⟨

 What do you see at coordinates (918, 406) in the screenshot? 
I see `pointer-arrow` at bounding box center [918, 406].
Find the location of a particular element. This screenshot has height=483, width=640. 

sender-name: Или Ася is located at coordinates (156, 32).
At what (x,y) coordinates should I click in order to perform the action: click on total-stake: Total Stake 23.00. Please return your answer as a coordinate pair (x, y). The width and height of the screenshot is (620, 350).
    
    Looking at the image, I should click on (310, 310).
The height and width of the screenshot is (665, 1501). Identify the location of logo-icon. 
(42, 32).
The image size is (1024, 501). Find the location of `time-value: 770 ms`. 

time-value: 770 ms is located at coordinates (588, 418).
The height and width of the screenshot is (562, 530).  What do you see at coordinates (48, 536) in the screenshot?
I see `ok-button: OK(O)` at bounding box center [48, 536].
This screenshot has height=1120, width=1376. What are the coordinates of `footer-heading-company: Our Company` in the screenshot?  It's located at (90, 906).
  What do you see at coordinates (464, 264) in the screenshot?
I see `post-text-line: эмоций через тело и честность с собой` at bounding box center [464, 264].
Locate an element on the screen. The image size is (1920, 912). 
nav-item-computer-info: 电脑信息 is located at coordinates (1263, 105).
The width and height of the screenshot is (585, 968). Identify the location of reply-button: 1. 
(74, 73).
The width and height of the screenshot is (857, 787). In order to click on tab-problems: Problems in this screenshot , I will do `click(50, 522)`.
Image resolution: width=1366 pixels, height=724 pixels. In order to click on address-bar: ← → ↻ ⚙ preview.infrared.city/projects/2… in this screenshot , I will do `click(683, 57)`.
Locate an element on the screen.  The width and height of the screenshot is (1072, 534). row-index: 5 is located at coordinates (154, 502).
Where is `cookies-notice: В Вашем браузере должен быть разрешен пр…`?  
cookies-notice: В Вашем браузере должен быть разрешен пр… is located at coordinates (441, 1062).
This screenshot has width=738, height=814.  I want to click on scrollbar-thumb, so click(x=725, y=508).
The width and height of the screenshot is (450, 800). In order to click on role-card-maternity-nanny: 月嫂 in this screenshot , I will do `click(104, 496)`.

⟩

YOUR INSTRUCTIONS: Identify each line in the records above that contains the string "button", treating uppercase and lowercase letters as distinct, and copy every such line in full.

EXERCISE ANSWER:
I see `ok-button: OK(O)` at bounding box center [48, 536].
The width and height of the screenshot is (585, 968). Identify the location of reply-button: 1. 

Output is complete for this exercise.